Stored data entries
:::

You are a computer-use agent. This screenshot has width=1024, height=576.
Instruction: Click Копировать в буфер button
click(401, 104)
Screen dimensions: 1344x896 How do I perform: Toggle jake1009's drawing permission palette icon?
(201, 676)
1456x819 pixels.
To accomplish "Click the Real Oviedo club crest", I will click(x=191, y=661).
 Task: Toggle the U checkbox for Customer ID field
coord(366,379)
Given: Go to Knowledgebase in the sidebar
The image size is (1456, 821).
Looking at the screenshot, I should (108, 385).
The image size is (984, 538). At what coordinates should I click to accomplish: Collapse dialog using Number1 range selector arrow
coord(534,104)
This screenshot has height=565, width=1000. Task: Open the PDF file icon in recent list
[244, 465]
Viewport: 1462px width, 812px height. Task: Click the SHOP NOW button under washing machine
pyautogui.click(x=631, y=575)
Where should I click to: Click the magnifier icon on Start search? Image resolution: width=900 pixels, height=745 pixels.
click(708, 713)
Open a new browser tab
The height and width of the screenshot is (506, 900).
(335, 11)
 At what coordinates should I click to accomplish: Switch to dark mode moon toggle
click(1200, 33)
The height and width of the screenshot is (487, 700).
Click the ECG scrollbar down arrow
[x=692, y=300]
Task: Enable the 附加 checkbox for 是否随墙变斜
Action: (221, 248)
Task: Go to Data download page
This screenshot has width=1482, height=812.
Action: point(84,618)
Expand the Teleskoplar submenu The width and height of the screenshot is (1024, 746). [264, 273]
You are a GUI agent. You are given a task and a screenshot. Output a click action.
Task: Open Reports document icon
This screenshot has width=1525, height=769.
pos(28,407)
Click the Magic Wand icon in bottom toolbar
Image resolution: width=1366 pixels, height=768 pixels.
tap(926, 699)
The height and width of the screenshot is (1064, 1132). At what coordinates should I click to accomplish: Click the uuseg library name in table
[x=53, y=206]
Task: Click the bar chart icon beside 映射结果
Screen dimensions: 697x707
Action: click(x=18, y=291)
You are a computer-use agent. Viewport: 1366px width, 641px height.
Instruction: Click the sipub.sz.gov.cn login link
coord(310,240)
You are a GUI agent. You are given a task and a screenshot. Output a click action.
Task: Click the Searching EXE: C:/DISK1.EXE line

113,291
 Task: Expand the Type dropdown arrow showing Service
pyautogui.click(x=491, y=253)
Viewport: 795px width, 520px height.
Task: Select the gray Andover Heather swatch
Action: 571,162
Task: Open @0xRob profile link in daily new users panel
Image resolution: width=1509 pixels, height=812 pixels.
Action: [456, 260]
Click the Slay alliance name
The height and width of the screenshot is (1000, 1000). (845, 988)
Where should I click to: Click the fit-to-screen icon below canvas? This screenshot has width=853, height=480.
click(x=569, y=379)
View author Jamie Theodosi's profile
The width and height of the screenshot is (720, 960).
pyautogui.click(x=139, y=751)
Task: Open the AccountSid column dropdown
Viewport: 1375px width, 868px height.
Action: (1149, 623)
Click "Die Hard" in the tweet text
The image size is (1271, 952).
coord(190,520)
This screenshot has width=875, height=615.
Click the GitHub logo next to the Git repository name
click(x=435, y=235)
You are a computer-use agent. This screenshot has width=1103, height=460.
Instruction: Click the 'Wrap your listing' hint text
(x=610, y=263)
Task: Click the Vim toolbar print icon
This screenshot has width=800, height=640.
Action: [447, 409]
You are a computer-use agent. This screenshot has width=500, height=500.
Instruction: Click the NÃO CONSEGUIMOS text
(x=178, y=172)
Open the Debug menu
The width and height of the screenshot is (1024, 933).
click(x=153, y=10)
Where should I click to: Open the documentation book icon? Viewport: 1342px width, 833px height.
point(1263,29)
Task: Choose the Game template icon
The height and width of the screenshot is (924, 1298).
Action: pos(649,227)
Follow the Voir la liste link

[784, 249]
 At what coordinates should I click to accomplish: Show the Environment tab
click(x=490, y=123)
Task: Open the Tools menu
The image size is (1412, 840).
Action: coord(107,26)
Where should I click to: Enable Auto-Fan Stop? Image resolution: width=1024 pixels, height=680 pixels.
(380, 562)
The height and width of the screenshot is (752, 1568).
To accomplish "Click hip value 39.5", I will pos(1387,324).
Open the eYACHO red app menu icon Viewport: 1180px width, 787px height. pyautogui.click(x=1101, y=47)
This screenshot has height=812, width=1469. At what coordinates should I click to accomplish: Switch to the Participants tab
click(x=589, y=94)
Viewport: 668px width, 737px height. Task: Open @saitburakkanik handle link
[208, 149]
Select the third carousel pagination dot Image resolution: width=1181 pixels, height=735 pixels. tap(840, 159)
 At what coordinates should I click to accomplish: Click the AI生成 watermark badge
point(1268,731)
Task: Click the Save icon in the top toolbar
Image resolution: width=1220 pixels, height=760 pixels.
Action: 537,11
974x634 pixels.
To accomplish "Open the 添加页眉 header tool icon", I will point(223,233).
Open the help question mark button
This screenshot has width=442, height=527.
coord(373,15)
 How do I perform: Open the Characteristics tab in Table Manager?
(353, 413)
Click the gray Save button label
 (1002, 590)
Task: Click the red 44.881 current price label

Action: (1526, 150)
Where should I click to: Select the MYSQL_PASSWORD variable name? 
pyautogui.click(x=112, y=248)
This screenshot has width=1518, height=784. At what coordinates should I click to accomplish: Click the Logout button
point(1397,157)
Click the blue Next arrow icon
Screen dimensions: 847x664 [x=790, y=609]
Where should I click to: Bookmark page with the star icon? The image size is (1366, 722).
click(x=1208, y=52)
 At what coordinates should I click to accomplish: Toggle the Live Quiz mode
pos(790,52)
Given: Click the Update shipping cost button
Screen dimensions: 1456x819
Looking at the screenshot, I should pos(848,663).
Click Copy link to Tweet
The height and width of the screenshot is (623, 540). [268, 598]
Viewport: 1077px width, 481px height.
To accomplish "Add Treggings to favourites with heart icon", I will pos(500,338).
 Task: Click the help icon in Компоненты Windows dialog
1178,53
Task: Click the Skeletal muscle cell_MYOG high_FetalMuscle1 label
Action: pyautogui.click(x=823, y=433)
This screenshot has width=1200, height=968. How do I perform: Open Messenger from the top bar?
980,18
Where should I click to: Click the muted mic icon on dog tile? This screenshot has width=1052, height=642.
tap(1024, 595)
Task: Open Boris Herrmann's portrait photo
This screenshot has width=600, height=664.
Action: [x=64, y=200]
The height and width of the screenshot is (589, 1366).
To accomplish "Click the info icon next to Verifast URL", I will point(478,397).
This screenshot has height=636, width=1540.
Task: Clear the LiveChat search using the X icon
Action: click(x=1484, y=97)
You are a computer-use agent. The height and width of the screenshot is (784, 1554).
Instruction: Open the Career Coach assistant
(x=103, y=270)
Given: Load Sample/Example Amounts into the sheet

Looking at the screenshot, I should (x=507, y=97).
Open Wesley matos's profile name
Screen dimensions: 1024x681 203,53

:::

Looking at the data above, return every line from the one with "Instruction: Click the sipub.sz.gov.cn" down to the one with "This screenshot has width=875, height=615.", exactly and inclusively.

Instruction: Click the sipub.sz.gov.cn login link
coord(310,240)
You are a GUI agent. You are given a task and a screenshot. Output a click action.
Task: Click the Searching EXE: C:/DISK1.EXE line

113,291
 Task: Expand the Type dropdown arrow showing Service
pyautogui.click(x=491, y=253)
Viewport: 795px width, 520px height.
Task: Select the gray Andover Heather swatch
Action: 571,162
Task: Open @0xRob profile link in daily new users panel
Image resolution: width=1509 pixels, height=812 pixels.
Action: [456, 260]
Click the Slay alliance name
The height and width of the screenshot is (1000, 1000). (845, 988)
Where should I click to: Click the fit-to-screen icon below canvas? This screenshot has width=853, height=480.
click(x=569, y=379)
View author Jamie Theodosi's profile
The width and height of the screenshot is (720, 960).
pyautogui.click(x=139, y=751)
Task: Open the AccountSid column dropdown
Viewport: 1375px width, 868px height.
Action: (1149, 623)
Click "Die Hard" in the tweet text
The image size is (1271, 952).
coord(190,520)
This screenshot has width=875, height=615.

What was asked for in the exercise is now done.